_REQUIREMENT_
Locate the word "number" in the entries below, then gather every line that holds it.

Collected data:
________________________
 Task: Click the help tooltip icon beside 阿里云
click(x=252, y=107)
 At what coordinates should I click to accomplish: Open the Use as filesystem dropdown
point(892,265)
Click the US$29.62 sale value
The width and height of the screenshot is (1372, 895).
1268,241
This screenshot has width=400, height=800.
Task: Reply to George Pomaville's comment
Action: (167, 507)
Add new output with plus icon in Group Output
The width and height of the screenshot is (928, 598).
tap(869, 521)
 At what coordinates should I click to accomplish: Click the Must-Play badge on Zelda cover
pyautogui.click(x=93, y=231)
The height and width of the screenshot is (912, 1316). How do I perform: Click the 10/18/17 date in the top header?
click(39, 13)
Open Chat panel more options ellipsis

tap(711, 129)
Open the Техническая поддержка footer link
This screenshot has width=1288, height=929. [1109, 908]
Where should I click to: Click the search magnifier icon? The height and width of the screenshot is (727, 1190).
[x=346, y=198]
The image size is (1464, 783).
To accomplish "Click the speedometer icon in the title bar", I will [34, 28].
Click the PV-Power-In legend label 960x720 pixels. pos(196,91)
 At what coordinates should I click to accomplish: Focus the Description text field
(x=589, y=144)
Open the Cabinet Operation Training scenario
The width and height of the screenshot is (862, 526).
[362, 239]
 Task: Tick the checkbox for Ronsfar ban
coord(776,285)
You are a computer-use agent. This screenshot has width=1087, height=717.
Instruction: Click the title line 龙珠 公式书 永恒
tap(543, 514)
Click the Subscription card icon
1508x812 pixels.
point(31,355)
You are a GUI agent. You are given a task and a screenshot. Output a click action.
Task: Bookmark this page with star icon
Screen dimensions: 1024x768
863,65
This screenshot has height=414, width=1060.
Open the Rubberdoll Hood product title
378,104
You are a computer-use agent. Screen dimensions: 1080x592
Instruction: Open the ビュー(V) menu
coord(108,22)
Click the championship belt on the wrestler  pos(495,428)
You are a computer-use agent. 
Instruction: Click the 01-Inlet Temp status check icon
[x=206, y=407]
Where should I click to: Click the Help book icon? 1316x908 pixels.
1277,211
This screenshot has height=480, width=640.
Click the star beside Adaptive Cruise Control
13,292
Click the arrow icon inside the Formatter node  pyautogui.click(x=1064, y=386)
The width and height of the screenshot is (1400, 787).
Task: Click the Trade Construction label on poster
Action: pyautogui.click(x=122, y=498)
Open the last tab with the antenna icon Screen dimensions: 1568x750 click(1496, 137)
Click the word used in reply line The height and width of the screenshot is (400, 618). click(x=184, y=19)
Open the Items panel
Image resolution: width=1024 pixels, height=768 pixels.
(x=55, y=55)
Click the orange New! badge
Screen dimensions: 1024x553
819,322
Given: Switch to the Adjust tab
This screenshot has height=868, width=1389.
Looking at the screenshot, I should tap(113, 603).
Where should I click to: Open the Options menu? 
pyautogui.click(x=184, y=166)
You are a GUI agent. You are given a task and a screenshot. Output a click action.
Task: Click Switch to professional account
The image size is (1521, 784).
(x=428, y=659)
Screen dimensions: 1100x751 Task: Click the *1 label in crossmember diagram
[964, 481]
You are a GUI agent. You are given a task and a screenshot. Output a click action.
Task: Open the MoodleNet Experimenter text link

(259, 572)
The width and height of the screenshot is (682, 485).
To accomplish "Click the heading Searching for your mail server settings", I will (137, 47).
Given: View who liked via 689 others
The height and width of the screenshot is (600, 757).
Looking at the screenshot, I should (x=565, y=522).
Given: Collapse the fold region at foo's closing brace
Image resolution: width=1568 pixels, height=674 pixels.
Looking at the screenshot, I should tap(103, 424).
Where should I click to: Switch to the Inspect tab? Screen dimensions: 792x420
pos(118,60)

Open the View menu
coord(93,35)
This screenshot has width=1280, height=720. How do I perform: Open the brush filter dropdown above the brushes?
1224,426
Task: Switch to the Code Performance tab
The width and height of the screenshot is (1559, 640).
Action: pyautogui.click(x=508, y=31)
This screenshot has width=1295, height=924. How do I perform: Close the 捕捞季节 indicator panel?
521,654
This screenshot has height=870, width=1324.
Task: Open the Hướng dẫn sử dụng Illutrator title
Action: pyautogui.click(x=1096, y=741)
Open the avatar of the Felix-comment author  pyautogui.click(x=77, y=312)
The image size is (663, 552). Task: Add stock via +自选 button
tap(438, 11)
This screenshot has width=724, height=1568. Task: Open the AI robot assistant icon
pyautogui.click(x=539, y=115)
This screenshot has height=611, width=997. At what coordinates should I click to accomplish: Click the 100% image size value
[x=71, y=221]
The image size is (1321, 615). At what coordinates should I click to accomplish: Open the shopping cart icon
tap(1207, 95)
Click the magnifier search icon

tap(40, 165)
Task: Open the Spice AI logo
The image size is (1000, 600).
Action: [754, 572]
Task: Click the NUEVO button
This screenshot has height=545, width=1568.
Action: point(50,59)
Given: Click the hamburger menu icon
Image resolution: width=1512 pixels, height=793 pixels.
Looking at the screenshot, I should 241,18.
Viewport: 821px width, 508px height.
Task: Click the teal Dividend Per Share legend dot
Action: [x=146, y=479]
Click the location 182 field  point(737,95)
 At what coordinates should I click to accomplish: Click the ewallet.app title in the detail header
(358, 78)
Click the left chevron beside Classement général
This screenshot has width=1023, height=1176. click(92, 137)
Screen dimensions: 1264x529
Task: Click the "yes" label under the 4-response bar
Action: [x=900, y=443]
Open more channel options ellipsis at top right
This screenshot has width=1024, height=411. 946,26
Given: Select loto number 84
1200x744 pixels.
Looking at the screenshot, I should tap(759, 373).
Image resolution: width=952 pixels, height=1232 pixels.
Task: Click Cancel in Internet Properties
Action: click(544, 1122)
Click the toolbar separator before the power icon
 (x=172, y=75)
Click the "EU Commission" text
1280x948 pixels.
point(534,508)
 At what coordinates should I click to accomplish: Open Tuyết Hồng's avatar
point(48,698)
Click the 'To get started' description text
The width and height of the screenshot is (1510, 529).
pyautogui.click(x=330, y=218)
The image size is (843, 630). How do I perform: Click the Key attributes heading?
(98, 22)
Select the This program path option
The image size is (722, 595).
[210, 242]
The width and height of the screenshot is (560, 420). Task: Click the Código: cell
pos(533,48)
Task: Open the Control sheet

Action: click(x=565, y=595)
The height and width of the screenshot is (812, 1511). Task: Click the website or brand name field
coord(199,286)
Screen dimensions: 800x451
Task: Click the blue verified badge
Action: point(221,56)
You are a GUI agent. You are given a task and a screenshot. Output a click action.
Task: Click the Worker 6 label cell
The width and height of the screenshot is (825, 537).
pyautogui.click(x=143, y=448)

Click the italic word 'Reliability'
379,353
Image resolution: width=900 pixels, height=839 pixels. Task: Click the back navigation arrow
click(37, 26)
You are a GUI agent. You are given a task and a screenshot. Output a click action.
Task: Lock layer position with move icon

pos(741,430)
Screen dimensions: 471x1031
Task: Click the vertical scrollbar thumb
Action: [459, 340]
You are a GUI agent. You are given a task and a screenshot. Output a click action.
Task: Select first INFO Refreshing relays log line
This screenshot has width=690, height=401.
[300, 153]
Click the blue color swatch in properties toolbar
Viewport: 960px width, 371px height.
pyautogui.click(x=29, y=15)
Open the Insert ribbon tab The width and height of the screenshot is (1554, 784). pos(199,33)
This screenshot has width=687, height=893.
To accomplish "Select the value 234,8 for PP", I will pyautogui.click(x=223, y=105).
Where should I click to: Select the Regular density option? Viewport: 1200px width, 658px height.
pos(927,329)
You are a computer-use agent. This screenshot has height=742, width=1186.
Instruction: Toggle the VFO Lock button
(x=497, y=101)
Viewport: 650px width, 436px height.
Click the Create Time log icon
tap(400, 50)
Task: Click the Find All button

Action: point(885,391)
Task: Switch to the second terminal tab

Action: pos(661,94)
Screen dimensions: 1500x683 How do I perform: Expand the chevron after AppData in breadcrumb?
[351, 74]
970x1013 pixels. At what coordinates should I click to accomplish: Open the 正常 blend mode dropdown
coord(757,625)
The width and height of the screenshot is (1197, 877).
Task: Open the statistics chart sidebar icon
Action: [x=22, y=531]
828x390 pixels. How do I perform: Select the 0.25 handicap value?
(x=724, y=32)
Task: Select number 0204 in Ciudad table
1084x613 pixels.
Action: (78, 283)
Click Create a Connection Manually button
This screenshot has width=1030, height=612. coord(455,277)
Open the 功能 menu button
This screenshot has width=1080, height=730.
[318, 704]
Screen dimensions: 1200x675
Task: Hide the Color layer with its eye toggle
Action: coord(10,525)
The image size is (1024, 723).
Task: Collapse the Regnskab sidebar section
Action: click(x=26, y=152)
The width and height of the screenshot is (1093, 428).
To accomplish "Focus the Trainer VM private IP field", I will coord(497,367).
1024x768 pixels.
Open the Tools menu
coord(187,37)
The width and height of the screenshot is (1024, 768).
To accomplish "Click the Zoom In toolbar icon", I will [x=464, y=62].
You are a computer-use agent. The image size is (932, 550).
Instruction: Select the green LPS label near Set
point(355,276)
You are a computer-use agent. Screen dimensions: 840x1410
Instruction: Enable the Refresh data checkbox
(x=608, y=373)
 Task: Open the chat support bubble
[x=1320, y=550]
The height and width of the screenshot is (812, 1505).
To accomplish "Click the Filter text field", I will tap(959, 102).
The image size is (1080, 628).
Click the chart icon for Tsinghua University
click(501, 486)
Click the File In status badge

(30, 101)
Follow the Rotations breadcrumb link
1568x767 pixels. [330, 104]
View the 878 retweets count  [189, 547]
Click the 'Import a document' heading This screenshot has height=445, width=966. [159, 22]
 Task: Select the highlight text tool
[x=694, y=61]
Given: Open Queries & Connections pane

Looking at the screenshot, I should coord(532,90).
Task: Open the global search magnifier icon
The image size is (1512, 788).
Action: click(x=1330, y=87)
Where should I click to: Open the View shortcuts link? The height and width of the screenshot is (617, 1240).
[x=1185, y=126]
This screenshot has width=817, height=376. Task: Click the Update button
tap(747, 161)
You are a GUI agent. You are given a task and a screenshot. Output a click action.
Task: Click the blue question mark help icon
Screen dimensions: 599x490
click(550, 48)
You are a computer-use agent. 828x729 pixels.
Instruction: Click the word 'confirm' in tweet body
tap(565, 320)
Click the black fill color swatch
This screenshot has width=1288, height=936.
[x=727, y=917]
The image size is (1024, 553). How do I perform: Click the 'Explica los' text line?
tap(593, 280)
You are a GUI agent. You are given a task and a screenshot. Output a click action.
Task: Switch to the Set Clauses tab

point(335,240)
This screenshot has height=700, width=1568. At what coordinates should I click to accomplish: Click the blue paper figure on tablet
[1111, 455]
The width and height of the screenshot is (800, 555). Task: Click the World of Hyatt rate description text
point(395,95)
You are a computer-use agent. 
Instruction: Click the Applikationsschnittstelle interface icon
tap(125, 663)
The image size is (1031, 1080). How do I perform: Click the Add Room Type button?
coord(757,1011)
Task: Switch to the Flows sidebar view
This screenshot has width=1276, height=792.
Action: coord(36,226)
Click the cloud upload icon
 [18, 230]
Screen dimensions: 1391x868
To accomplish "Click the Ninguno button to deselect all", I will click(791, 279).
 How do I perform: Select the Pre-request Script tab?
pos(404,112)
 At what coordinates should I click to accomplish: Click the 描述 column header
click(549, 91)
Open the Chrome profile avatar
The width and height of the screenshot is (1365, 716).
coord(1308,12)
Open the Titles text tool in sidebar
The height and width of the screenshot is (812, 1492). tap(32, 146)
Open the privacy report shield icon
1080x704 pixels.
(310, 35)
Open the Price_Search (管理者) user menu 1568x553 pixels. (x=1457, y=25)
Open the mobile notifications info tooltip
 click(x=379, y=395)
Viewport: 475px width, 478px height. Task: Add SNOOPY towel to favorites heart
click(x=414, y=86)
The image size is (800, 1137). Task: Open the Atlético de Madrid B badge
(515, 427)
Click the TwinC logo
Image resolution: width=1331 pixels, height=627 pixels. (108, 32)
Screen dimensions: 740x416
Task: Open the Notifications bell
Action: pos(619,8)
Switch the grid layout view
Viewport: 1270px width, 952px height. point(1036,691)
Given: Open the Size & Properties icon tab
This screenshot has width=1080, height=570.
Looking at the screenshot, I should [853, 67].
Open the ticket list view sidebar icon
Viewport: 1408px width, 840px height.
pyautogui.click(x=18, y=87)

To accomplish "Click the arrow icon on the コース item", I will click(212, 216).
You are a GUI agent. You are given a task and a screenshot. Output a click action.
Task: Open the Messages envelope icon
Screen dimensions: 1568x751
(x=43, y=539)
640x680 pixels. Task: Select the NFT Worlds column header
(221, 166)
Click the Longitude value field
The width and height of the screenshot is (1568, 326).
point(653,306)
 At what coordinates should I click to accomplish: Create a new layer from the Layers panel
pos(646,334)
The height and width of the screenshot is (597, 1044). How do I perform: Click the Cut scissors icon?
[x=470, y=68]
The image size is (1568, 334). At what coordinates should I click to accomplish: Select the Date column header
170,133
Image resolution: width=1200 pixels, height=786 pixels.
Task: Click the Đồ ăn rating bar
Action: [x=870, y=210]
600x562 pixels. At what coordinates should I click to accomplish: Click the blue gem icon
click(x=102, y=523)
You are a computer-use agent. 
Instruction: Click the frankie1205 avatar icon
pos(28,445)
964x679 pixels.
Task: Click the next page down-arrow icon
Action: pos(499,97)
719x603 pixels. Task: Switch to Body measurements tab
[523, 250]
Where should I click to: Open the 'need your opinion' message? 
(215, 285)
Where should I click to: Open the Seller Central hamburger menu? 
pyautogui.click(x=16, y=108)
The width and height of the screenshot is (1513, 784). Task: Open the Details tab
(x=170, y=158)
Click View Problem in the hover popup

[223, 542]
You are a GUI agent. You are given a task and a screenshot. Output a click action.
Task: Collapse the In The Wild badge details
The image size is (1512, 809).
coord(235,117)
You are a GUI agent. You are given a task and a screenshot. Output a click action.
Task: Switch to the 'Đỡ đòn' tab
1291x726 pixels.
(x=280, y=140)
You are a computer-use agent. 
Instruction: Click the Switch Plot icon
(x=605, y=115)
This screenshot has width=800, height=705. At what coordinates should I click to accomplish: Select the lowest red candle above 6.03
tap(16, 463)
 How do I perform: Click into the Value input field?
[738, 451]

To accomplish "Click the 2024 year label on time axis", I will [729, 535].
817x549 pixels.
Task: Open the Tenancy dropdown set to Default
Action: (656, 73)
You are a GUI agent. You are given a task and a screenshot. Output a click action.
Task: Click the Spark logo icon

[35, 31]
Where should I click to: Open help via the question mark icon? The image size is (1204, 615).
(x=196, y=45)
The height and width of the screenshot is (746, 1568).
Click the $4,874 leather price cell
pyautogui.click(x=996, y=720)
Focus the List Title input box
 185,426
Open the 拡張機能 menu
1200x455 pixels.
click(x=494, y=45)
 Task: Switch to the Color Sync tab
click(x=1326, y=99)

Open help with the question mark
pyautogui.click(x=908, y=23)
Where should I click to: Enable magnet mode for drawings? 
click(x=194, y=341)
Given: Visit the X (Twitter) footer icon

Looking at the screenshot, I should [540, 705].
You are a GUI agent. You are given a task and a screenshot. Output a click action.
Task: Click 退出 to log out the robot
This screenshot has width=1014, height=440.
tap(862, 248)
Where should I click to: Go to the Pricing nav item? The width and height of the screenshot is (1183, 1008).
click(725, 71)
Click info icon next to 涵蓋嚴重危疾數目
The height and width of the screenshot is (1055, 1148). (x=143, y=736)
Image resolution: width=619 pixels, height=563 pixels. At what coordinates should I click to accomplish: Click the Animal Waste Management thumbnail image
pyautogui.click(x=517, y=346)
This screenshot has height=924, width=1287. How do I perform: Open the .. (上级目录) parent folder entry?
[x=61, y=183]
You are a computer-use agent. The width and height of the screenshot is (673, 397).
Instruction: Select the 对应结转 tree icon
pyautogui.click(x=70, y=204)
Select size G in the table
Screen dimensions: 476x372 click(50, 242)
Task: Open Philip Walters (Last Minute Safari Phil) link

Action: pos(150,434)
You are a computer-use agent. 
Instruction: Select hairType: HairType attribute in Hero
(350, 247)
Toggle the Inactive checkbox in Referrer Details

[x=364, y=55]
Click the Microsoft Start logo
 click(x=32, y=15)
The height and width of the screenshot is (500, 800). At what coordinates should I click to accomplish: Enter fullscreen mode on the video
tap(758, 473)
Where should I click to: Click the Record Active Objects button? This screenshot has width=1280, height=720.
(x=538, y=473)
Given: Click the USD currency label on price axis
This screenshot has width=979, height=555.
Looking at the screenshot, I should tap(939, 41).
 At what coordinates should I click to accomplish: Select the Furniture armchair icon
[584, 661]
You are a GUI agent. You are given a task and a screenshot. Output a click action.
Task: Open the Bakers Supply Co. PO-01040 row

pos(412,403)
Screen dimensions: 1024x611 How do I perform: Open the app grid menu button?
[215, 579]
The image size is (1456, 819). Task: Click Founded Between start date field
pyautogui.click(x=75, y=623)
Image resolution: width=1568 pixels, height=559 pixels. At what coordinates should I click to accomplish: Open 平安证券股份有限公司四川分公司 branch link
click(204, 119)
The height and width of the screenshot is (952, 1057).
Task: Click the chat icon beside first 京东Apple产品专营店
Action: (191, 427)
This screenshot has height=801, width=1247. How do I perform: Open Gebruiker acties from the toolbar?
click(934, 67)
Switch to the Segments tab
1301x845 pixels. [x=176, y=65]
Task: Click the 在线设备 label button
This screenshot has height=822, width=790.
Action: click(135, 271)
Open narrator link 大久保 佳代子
________________________
_WRITTEN REPLY_
Given: Select loto number 84
Task: Select number 0204 in Ciudad table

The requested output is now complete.